# where is this leading us to?



## olivia7125 (May 20, 2014)

My husband and i have been together for 7.5 years; dated for 5, married for 2.5. I understand that after marriage and/or having a child(ren), things necessarily don't stay the same in a relationship. But it is getting to the point where we are arguing over petty ass ****, we haven't had sex for 2 months (and i'm not sad about that at all), and i have already told him that I don't find him attractive anymore. 

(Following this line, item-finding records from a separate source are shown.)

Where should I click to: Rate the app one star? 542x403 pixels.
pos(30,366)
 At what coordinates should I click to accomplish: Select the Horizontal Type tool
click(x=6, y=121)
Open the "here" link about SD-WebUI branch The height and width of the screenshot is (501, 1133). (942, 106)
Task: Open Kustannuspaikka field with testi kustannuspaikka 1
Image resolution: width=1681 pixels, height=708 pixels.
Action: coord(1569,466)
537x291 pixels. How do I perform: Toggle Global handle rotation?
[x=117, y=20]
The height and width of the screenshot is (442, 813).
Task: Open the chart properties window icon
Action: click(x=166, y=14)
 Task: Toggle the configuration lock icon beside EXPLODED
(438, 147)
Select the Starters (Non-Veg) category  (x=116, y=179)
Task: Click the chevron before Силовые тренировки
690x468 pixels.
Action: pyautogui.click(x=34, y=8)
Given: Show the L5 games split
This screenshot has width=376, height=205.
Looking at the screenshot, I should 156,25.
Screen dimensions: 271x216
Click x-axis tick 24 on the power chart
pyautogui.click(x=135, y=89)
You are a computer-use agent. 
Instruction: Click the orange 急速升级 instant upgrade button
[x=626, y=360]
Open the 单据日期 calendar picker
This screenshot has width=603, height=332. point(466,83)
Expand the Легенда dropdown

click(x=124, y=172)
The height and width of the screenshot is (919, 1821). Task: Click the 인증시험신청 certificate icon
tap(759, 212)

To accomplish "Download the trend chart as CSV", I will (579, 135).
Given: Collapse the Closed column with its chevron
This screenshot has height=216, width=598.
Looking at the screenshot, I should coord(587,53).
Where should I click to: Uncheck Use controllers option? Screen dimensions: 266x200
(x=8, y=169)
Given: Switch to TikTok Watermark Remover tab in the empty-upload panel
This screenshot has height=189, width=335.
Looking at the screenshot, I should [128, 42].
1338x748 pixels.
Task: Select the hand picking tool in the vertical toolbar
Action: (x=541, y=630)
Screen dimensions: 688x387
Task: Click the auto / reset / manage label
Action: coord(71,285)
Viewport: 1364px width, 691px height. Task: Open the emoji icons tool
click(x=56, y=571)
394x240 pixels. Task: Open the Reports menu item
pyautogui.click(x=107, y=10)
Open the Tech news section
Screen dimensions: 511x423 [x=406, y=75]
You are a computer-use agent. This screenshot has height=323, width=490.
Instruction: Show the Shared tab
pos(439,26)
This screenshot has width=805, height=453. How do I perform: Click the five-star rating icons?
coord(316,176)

I married him because we had such a connection, he was such a great partner, and we had amazing sex. But all that is lost and gone out the window. We have tried to do "date nights" but even with that, i'm not pleased -- I find myself bored and wanting to go home...I am constantly looking at my watch to see how much longer I have to endure.
I don't know what else to do. I feel like moving away with my daughter and just starting over.


----------



## CanadianGuy (Jun 17, 2012)

What would you say are the top issues you feel you're facing?


----------



## EleGirl (Dec 3, 2011)

olivia7125 said:


> My husband and i have been together for 7.5 years; dated for 5, married for 2.5. I understand that after marriage and/or having a child(ren), things necessarily don't stay the same in a relationship. But it is getting to the point where we are arguing over petty ass ****, we haven't had sex for 2 months (and i'm not sad about that at all), and i have already told him that I don't find him attractive anymore.
> 
> I married him because we had such a connection, he was such a great partner, and we had amazing sex. But all that is lost and gone out the window. We have tried to do "date nights" but even with that, i'm not pleased -- I find myself bored and wanting to go home...I am constantly looking at my watch to see how much longer I have to endure.
> I don't know what else to do. I feel like moving away with my daughter and just starting over.


To answer your questions, get the books "His Needs, Her Needs" and "Love Busters".

It's too long to type here. If you read those then people here can give you support in getting your marriage back on track.


----------